Former president and Republican presidential candidate Donald Trump attends a campaign event in Manchester, N.H., April 27, 2023. (Brian Snyder/Reuters)

Two weeks ago, Ramesh argued — compellingly — that Ron DeSantis could not and should not rely on an electability argument to win the 2024 Republican presidential nomination against Donald Trump. Ramesh noted Trump has defied such predictions before, and that so far, the difference in the hypothetical head-to-head matchups with Biden isn’t all that big.

In fact, polling may suggest that Trump is more likely to beat Biden. In the RealClearPolitics average, Trump is currently ahead of Biden by 1.4 percentage points, and DeSantis is ahead by six-tenths of one percentage point. State polling may be a different matter, but right now, it isn’t glaringly obvious that DeSantis is a more competitive general-election candidate. (This may change as voters get more familiar with DeSantis.)

I’d also note that today’s national Monmouth poll offers one more complication: Republican voters don’t believe that DeSantis is more electable: “Nearly half (45 percent) of Republican voters – including those who lean toward the GOP – say Trump is definitely the strongest candidate to beat President Joe Biden in 2024, and another 18 percent think he is probably the strongest candidate. Just one-third of GOP voters say another Republican would definitely (13 percent) or probably (19 percent) be a stronger candidate than Trump.”

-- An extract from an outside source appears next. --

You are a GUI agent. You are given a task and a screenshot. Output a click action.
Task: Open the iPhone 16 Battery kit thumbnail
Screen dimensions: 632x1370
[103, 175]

Is DeSantis more electable? It’s easy to talk oneself into that position. Trump topped out at 51.2 percent in Florida in the 2020 election; DeSantis won 59.4 percent in his gubernatorial reelection bid last year. The pro-DeSantis independent SuperPac Never Back Down is building an “on-the-ground organizing operation that intends to hire more than 2,600 field organizers by Labor Day.” DeSantis is younger and could more easily handle a marathon campaign schedule. DeSantis doesn’t go on distracting tirades on social media and shoot himself in the foot with a runaway mouth. Trump is pure nitro fuel for Democratic get-out-the-vote operations; DeSantis is a fresher face and less of a known quantity — although Democrats will no doubt attempt to paint DeSantis as “even more dangerous than Trump” if the Florida governor wins the nomination.

The argument about which candidate is more likely to win the general election is an important one, but it deals with hypotheticals; we can’t explore different alternate universes to see if Ted Cruz could have beaten Hillary Clinton in 2016, or whether Bernie Sanders would have lost to Trump in 2020. Primary voters who strongly prefer one candidate will always find ways to convince themselves that their guy is the one most likely to win a general election. (Voters rarely choose to support a candidate who they think will lose the general election.) Considering the polling numbers, Ramesh’s advice is correct — “the key argument that DeSantis has to make is that he would be a better president than Trump, at least in terms of what matters to Republican voters.”